Assignment :: Once every line in the data below has been checked for "screenshot", give the number of lines that hold it, and only that.

Extracted records ::
----------------------------------------

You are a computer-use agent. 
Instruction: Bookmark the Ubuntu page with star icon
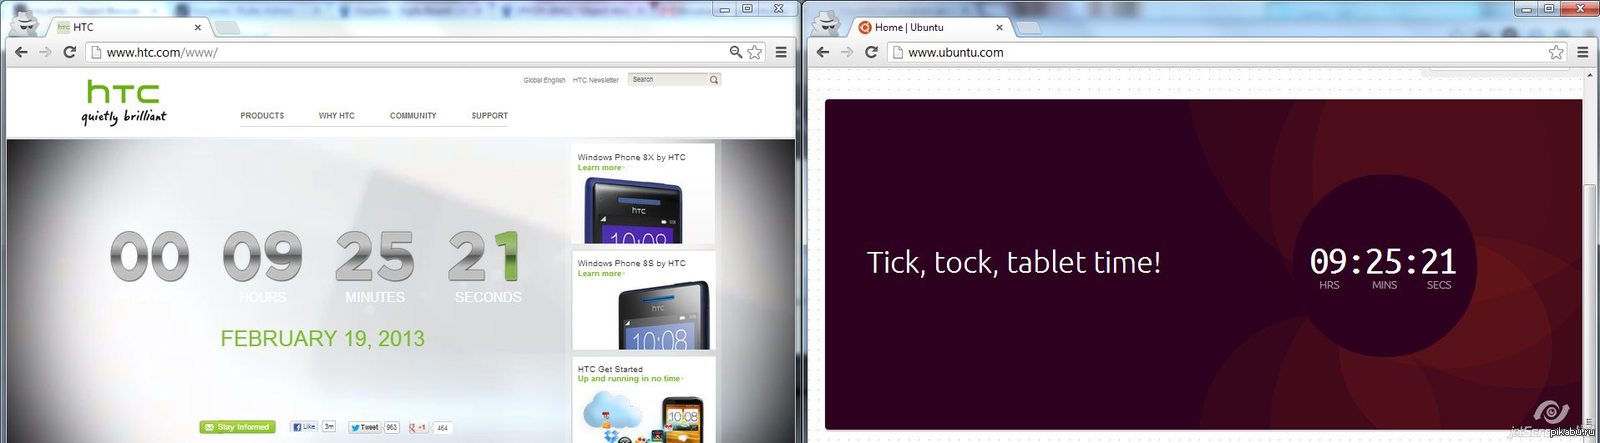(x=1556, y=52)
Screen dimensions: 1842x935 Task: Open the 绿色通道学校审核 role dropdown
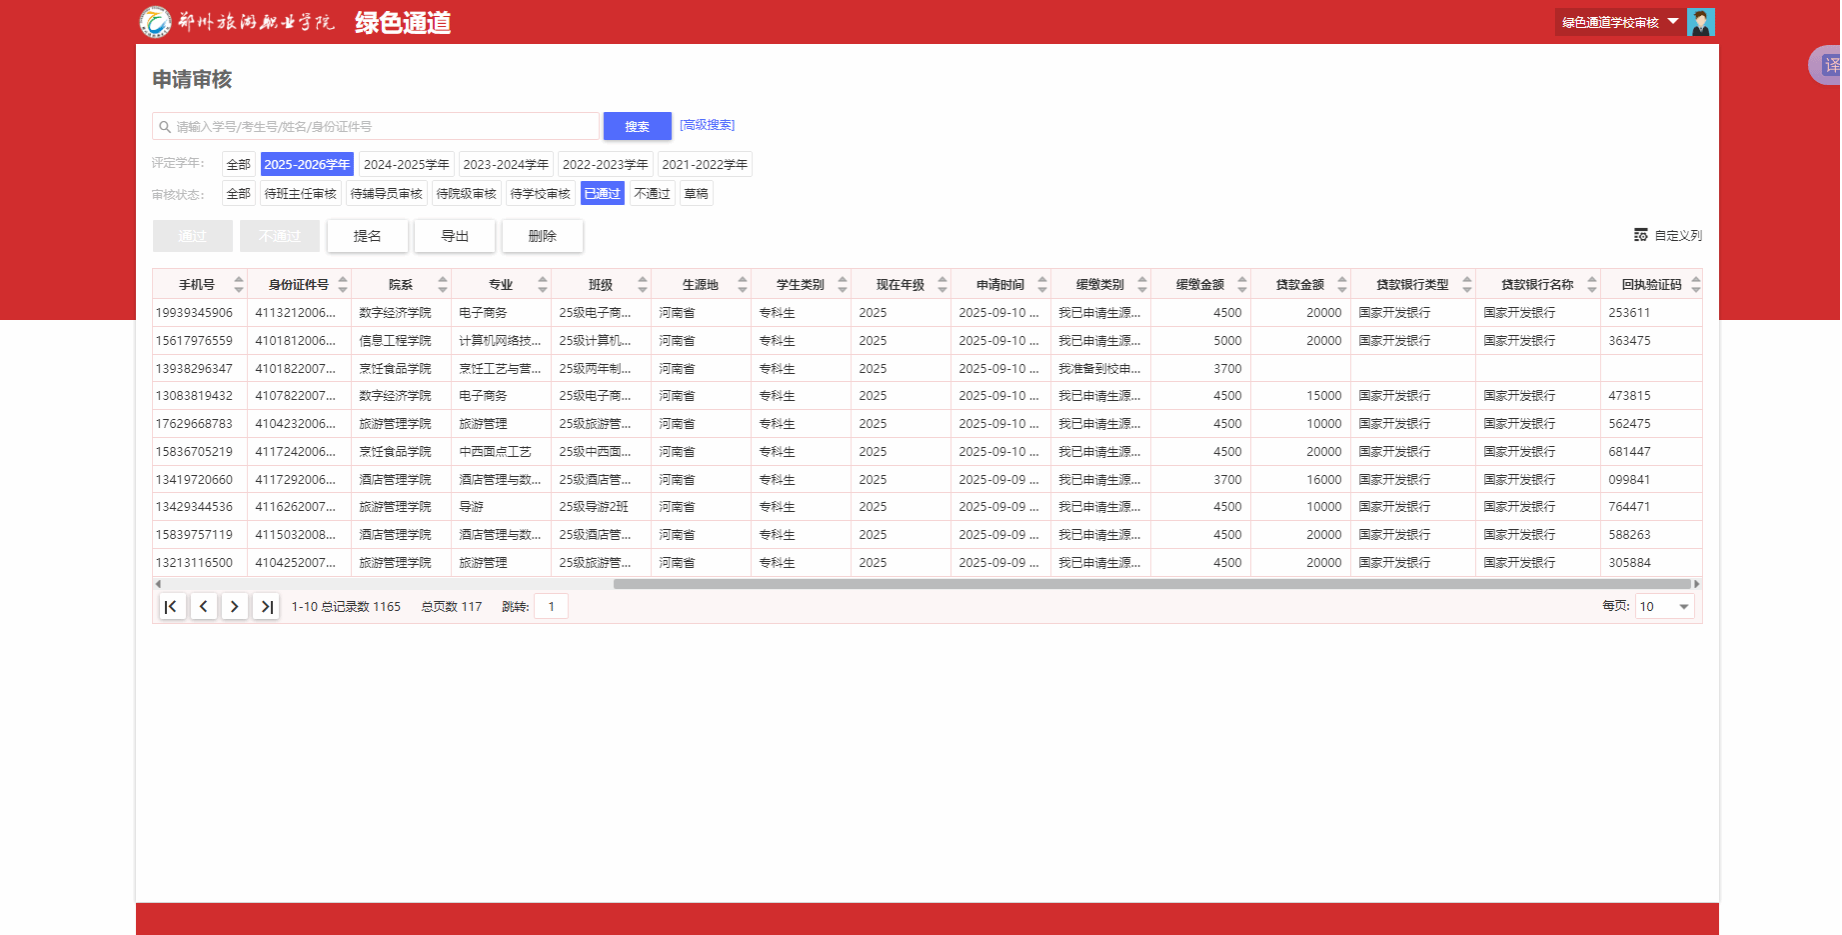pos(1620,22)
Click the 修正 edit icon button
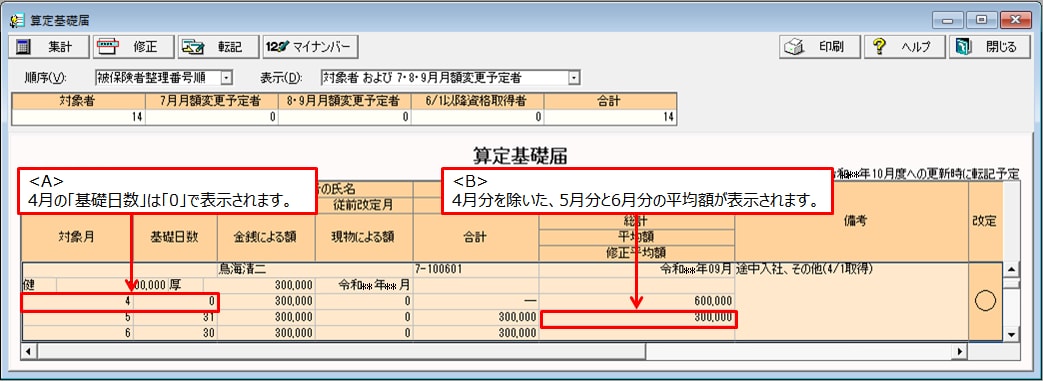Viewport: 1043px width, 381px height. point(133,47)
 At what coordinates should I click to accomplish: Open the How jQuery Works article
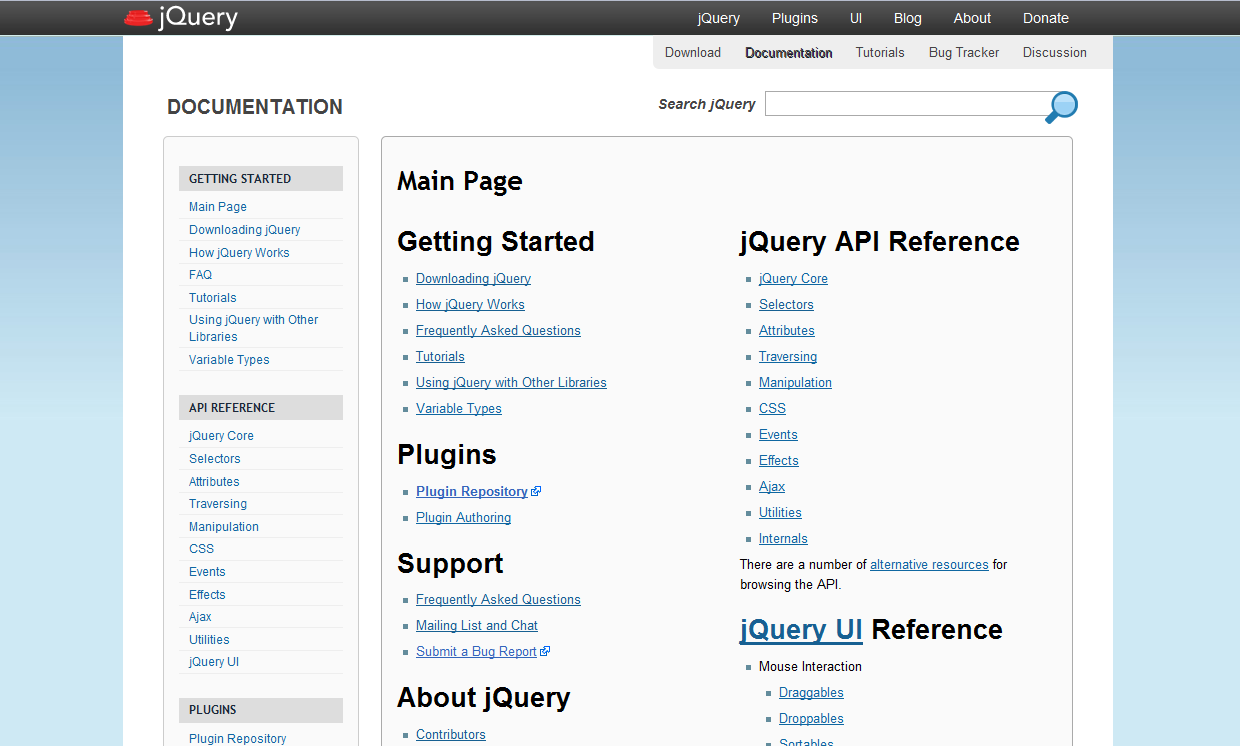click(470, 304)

----------------------------------------

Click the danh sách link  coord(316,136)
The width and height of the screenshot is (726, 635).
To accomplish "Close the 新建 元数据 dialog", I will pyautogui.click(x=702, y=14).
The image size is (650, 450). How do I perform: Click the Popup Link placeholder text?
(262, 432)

----------------------------------------

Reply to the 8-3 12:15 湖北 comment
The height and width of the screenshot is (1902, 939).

----------------------------------------

Answer area :: 2